Again, it should be clear that many different forms of permission levels may be implemented, both for data objects provided in response to a given request and for free-floating data objects. The above examples merely list some possible kinds of permission levels, and nothing in the above examples should be taken as limiting the scope of the present invention in any way.

For further clarity, FIG. 1 is merely an exemplary block diagram. For visual simplicity, one data requestor 30 and three data providers 50A-50C are shown in FIG. 1. However, the server 20 may receive multiple requests from multiple requestors, and display the request for data objects to many data providers simultaneously. Additionally, of course, a single data requestor may make multiple data requests. Further, a single data provider may provide multiple data objects in response to a single request, and may provide data objects in response to multiple distinct data requests. As well, it should be noted that an individual may be both a data provider and a data requestor—that is, a single person may both submit a data request and respond to it, as well as to others.

Additionally, the server 20 may determine which data providers are permitted to see a certain request for data objects. For instance, a corporation with specific data needs may submit a data request for content to be gathered by its employees. As an example, a car manufacturer may wish to ask its line employees to submit pictures of defective brake pads. As part of its initial data request, the car manufacturer could restrict that data request to its line employees only.

As would be clear to the person skilled in the art, data objects collected in response to a single request may be grouped into a data set by associating a data set identifier with each of those data objects. The data set identifier may be a reference to the data request as stored in the request database. In some implementations, the request database 40 and the object database 60 may be in communication with each other. However, in other implementations, and in FIG. 1, the request database 40 and the object database 60 are not in direct communication with each other. Rather, communication between them is mediated by the server 20. As would also be clear, the server and the database may communicate using either wired or wireless methods. Further, in certain circumstances, the data provider(s) and the data requestor(s) may be in direct wired contact with the server 20. However, generally, the data provider(s) and the data requestor(s) will use their own personal portable computing devices that connect to the server 20 wirelessly.

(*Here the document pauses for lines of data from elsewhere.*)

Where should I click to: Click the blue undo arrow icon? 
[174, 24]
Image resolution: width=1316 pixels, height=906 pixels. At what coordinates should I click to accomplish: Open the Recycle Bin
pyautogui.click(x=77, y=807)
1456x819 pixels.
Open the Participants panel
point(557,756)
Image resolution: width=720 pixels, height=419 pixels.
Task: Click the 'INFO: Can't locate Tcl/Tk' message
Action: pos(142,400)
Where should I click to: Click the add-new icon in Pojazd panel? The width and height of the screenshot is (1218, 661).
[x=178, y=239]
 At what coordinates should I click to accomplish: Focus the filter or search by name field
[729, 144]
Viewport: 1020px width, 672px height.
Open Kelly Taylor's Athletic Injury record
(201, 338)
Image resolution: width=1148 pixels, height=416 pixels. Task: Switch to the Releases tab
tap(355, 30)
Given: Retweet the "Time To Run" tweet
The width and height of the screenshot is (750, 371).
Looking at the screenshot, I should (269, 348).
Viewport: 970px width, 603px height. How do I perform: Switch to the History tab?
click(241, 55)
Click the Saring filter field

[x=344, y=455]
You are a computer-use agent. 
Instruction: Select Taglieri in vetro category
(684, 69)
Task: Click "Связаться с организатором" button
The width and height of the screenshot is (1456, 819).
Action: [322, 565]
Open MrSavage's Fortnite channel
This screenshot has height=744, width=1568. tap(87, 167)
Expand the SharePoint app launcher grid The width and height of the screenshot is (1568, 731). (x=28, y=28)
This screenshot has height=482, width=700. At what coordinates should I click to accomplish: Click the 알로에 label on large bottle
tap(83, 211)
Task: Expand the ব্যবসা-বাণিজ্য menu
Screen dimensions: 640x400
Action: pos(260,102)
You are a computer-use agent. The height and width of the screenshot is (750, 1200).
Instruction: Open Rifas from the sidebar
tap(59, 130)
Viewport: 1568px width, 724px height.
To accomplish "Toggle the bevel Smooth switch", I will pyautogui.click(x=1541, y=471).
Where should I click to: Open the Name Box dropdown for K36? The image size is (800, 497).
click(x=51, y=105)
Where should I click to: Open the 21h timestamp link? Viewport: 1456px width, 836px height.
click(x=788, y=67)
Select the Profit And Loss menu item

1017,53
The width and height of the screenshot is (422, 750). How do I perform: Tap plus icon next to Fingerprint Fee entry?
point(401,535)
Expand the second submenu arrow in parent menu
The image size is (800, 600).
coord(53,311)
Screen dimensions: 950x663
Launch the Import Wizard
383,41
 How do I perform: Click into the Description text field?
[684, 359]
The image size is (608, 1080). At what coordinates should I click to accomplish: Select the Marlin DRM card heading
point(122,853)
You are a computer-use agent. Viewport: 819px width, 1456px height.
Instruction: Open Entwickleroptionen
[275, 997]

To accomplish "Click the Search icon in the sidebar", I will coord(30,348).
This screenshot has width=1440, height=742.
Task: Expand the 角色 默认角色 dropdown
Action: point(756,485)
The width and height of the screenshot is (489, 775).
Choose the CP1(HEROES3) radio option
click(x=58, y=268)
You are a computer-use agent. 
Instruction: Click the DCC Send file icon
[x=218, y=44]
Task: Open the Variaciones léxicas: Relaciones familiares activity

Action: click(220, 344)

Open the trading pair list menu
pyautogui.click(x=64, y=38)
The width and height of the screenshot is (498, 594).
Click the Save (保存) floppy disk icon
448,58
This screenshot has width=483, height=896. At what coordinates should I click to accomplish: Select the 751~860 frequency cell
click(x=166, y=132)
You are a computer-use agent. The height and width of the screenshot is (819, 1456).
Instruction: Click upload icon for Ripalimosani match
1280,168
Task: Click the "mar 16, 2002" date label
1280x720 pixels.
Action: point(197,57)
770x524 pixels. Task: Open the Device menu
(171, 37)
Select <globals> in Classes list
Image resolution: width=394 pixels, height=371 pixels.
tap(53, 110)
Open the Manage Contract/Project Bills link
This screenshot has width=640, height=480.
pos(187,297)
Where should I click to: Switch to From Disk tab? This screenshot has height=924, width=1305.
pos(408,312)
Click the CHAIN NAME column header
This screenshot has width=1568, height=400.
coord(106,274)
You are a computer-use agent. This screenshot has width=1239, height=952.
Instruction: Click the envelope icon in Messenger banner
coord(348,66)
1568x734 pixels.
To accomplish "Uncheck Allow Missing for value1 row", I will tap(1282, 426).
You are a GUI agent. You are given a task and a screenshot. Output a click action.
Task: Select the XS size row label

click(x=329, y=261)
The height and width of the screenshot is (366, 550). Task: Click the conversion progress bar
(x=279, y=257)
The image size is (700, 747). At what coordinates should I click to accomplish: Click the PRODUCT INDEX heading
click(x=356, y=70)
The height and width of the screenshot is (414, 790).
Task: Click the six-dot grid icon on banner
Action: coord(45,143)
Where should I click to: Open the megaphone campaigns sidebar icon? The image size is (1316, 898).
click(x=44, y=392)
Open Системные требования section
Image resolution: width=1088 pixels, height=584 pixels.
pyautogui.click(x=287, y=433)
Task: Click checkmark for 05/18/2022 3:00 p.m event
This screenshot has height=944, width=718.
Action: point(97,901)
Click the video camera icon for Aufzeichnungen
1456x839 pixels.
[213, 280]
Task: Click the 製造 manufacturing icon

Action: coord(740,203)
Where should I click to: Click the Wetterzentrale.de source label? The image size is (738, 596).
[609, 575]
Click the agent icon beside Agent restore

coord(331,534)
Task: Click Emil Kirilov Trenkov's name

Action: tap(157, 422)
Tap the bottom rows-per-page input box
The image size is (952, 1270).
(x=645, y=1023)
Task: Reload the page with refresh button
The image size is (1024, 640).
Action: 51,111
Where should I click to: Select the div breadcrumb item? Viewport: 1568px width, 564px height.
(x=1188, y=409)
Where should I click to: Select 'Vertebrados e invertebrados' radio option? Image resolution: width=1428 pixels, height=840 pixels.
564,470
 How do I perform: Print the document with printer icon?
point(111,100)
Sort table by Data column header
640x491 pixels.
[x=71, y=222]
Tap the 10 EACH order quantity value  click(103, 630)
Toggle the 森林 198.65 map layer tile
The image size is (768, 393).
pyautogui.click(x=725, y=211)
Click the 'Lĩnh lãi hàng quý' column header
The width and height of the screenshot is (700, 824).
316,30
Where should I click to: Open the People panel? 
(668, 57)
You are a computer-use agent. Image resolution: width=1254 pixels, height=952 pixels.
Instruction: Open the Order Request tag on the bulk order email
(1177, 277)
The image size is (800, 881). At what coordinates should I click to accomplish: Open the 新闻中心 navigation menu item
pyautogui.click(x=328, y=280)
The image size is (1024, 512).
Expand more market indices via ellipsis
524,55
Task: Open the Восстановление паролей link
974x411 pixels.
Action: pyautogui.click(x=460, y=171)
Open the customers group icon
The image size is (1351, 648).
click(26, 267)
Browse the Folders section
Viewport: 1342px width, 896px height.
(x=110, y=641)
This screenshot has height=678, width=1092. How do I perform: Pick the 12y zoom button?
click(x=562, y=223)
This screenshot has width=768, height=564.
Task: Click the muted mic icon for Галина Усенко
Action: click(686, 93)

The initial request from the data requestor may additionally comprise an amount request. The amount request is for a desired amount of the requested objects, and can be either a specific number or a threshold number. For example, a certain data request may include an amount request for 1000 data objects. In such a case, once 1000 data objects have been collected in response to a request, the request for data objects would be fulfilled and the server 20 would no longer display that request to data providers. In other cases, a data request may include a threshold-number amount request for at least 1000 data objects. In such a case, when 1000 data objects have been collected, the request would be fulfilled but would still be displayed to potential data providers, who may continue to provide data objects in response.

When the request for objects in fulfilled, the system 10 can send an alert to the requestor. The requestor can then access the stored data objects and download the data set from the server 20. Additionally, the requestor is able to audit individual data objects as they are submitted. Moreover, if the requestor so wishes, they are able to reject individual data objects and remove those data objects from the data set.

In some embodiments, data objects may be ranked based on their quality and/or on how many objects have been collected. That is, objectively ‘lower-quality’ data objects may be ranked highly if few data objects have been collected. The rank of such data objects will likely decrease as more data objects are added to the data set. Conversely, when many data objects have been collected, objectively ‘high-quality’ images may be ranked lower relative to other. The quality of data objects may be determined by automated processes, by humans, or by a combination thereof.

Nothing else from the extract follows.